Tak usah khawatir Anda terancam, karena kerahasiaan pelapor akan dijamin.

Tips dari The Washington Post di bawah ini bisa juga dijadikan sebagai pelajaran:
1. Banyak orang sebenarnya tidak membaca konten yang mereka bagikan. Mereka
hanya membaca judulnya. Untuk mencegah Anda sendiri menjadi penyebar hoaks,
hilangkanlah kebiasaan membagikan konten tanpa membaca isinya secara menyeluruh.
2. Orang sering tidak mempertimbangkan legitimasi sumber berita
Situs berita hoax bisa muncul tiap saat, tetapi kita sebenarnya bisa menghindari
jebakannya dengan bersikap lebih hati-hati melihat sebuah situs. Sikap hati-hati ini juga
berlaku bagi narasumber yang mereka kutip, minimal dengan mencari referensi lanjutan
di Google atau situs lain yang sudah terpercaya.
3. Orang cenderung mudah kena bias konfirmasi
Orang punya kecenderungan untuk menyukai konten yang memperkuat kepercayaan
atau ideologi diri atau kelompoknya. Hal ini membuat kita rentan membagikan konten
yang sesuai dengan pandangan kita, sekalipun konten tersebut hoax. Jika Anda
membaca berita yang betul-betul secara sempurna mengukuhkan keyakinan Anda,
Anda harus lebih berhati-hati dan tidak buru-buru memencet tombol Share.
4. Orang mengukur legitimasi konten dari berita terkait
Sebuah berita belum tentu bukan hoax hanya karena Anda melihat konten terkait di
media sosial. Jangan buru-buru menyimpulkan lalu ikut membagikannya. Kadang-
kadang, hoax memang diolah dari berita media terpercaya, hanya saja isinya sudah
diplintir.
5. Waspada dengan bentuk forward messages
Pernahkah Anda mendapatkan pesan yang diteruskan dari media sosial? Tentu pernah!
Maraknya berita hoax dari media sosial tentu sangat meresahkan. Biasanya oknum hoax akan
menyebarkan ke banyak orang dengan dalih isinya meminta untuk segera diteruskan ke banyak
orang, berupa ancaman jika Anda tidak meneruskan pesan tersebut, atau mendapatkan hadiah.
Jika Anda menerima pesan seperti itu, segera hapus dan abaikan!

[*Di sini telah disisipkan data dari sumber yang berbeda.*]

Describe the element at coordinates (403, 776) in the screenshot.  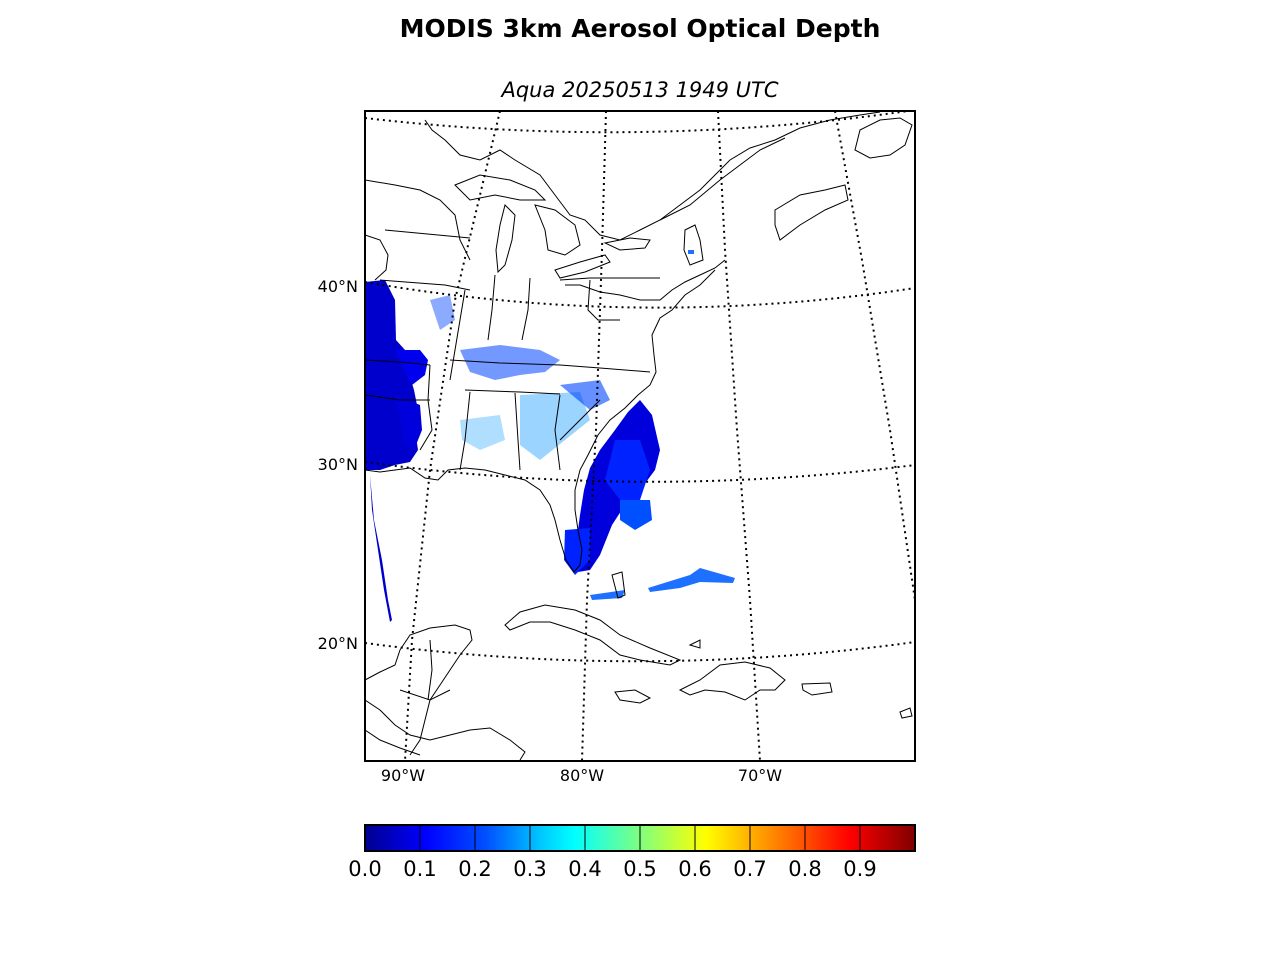
I see `lon-label-90w: 90°W` at that location.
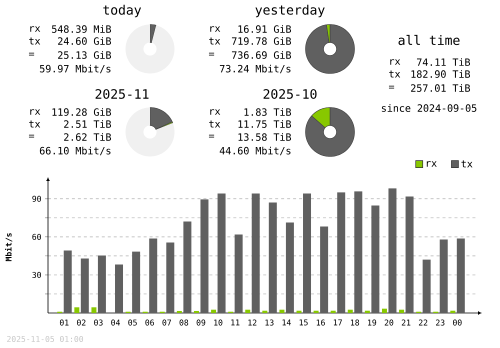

6. Makin sering orang melihat sebuah konten, makin mudah mereka


mempercayainya
Hanya karena banyak teman-teman Anda share berita tertentu, bukan berarti berita
tersebut pasti benar. Alih-alih langsung mempercayai dan membagikannya, Anda bisa
mencegah ikut ramai-ramai termakan hoax dengan melakukan pengecekan lebih lanjut.